No hay fuegos fatuos. No hay espectros ni conjuros. Está él, exorcizando fantasmas interiores en escena. Parecía extraño que un artista [conceptual] como Israel Galván enfrentara un ballet [narrativo] como El amor brujo, de Manuel de Falla. Pero no hay que llamarse a engaños, el feroz bailaor y coreógrafo no se ha traicionado y en su cuerpo la obra de Falla es una música que sacude el alma, no una historia que redime conciencias.

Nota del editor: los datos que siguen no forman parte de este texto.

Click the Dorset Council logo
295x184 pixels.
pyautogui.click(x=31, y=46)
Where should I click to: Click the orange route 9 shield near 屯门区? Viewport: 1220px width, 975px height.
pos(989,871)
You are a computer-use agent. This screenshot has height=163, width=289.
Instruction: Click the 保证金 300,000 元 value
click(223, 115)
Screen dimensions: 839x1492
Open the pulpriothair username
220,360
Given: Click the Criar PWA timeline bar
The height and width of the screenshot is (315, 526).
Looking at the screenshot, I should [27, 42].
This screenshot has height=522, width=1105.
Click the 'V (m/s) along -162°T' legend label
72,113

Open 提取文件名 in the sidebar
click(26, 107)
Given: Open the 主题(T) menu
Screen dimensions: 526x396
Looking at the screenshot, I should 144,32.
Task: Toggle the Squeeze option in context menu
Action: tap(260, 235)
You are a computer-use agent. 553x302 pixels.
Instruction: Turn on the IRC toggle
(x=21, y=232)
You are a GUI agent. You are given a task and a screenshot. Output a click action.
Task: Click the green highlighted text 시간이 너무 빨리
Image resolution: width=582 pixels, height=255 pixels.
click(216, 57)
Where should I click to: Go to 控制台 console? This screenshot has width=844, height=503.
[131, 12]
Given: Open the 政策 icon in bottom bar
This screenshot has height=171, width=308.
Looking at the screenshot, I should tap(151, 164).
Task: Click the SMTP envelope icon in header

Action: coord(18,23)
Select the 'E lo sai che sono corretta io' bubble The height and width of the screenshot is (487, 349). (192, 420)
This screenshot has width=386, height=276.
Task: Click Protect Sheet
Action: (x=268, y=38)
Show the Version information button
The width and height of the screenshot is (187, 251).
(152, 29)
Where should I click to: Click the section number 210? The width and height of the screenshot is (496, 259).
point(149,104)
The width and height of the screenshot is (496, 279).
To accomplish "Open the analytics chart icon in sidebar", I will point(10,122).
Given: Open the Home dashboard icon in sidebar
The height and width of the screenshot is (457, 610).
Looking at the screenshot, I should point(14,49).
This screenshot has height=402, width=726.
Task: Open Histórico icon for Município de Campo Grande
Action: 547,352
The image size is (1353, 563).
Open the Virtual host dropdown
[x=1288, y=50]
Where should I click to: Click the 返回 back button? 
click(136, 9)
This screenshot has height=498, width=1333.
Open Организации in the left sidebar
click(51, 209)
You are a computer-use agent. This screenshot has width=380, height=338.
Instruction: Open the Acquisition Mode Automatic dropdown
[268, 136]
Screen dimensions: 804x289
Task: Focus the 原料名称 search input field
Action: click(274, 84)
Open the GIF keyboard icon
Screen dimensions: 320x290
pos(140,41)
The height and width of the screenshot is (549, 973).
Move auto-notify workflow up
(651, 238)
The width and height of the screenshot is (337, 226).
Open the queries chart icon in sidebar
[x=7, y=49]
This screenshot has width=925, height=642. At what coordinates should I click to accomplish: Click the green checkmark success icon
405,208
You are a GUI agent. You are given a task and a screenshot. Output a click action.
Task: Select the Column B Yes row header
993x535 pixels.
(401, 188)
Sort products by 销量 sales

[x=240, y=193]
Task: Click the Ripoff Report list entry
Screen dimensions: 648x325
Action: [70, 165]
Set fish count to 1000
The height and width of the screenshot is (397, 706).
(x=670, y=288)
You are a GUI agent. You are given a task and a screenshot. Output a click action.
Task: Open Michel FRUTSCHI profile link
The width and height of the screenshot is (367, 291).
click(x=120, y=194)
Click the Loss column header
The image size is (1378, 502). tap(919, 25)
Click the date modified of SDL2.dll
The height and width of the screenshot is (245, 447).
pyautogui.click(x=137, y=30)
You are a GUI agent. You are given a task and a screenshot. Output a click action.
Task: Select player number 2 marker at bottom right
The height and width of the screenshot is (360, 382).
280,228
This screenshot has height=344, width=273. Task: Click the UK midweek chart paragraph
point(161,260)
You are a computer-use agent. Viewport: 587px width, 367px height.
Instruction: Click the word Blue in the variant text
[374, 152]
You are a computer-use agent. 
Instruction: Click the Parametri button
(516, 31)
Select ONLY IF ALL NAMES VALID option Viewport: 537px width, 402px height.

«El amor brujo si es un perro, me muerde, lo tenía cerca y no me daba cuenta. Quizás porque no me siento identificado con sus versiones en clave de ballet flamenco o danza», ha declarado el creador, que relata que fue un crítico, en una entrevista, el que le preguntó que para cuándo esta pieza. Le produjo extrañeza que le preguntaran por una obra narrativa ajena a su universo flamenco pero se le disparó la curiosidad por las posibilidades autónomas de una música fascinante que ha estado al servicio de un relato trágico, hoy más vigente que nunca, pues habla del acoso y control que, más allá de vida, mantiene desde la muerte el espectro de un maltratador sobre Candela, la que fue su novia sumisa.
Pero no hay amada, maltratador ni espectro en El amor brujo, de Galván, que lo baila desde la versión para piano de la obra, lejos de la monumentalidad orquestal. Evoca en su cuerpo los aires místicos y los rituales de brujería, pero como él mismo dice, queriendo volver a una idea del ensayo primario. «He intentado un Amor brujo más crudo, sin orquestación y sin cuerpo de baile, llamando a que esos espíritus entren en mí», asegura.